Соколов изобразил нечто вроде поклона, отвел ее в приемную, велел охраннику снять с дверей замок, первым вошел в туалет, взобрался на стол с раковинами, снял потолочную плитку и огляделся. Видимо, ему не все понравилось – он немного поразмыслил, зашел в одну из кабинок, закрыл за собой дверь, сел на унитаз и сказал:
– Я подожду. Все олрайт.
Зула заняла другую кабинку, и, пока была там, слышала, как Соколов что-то набирает на наладоннике; потом подошла к раковине, сбросила с себя всю одежду и вымылась – бумажные полотенца и мыло ей выдали заранее. Затем (да какого черта – Соколов же закрылся) наклонилась к крану и выдавила на волосы шампунь. Провозилась она довольно долго (споласкивать голову в раковине неудобно), а один раз так и подскочила на месте, услышав мужские голоса, но поняла, что это Соколов переговаривается по рации.

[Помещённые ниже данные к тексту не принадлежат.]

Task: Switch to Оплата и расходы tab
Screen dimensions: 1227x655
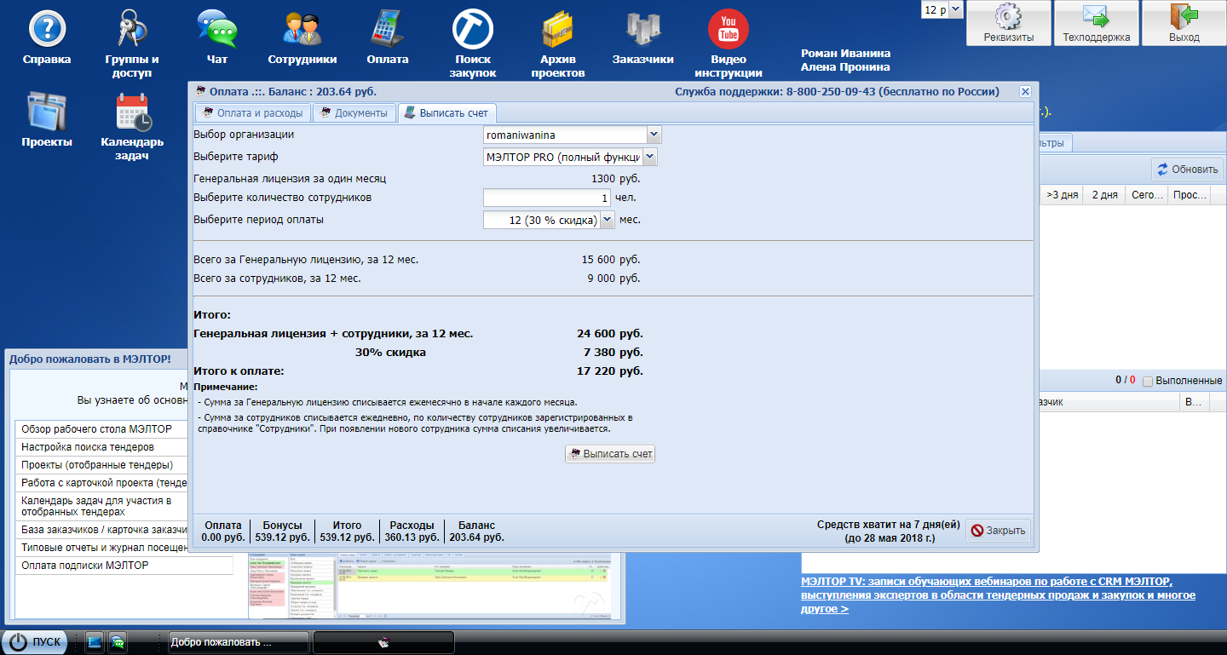Action: pos(252,113)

От такого мытья волосы превратятся на утро в «воронье гнездо», однако Зула не видела смысла переживать, хотя по ненужной теперь привычке вообразила, какой выйдет конфуз, если Питер подловит ее с такой прической и выложит фотку в «Фейсбук». Она подумала, сколько же должно пройти времени, прежде чем ее молчание в Сети насторожит друзей, однако быстро поняла, что их тревога ничем ей не поможет.
Вот зачем был тот капюшон. В аэропорту наверняка висели видеокамеры, но даже если друзья и родственники поставят на уши полицию по всему миру, ее лица на записях с камер в Сямыне никто не разглядит.
Зула натянула свежую одежду, почистила зубы, собрала вещи и окликнула:
– Я готова.
Соколов вышел из кабинки, и они вернулись в офисное помещение. Двери за ними тут же заперли. Проходя мимо лифтов, Зула приметила дверь, ведущую, видимо, на пожарную лестницу, и представила, сколько пролетов успеет пробежать, прежде чем ее нагонят спецы, – наверняка их учили прыжкам через перила и прочим неведомым ей техникам быстрого спуска. Теперь она жалела, что не согласилась пойти на курсы паркура в Сиэтле, хотя Питер и предлагал.
Соколов жестом напомнил Зуле, где ее комната, а она, не подумав, брякнула «спасибо».
Огромные окна выходили на сушу, но, если прижаться к стеклу, можно было разглядеть море. Ближайшая высотка стояла всего в полумиле, и Зула прикинула, не привлечь ли к себе внимание, поскакав голой у окна или просемафорив фонариком «SOS». Впрочем, сквозь внутренние стеклянные стены ее бы заметили спецы, которые совсем рядом пили кофе.
Поэтому она решила не играть в детей шпионов, а в самом деле выспаться. И вскоре, к своему удивлению, обнаружила, что ее теребит Питер. Как водится, она понятия не имела, который час, хотя снаружи давно рассвело.
– Через двадцать минитс состоится дискашн, – сообщил Питер на ивановский манер.
Зула совершила еще один поход в уборную – по-прежнему под присмотром. Переодеваясь перед зеркалом, она взглянула на себя, и вдруг на нее отчего-то навалилась неодолимая тоска. Зула открыла кран, уперлась локтями в раковину и полминуты прорыдала.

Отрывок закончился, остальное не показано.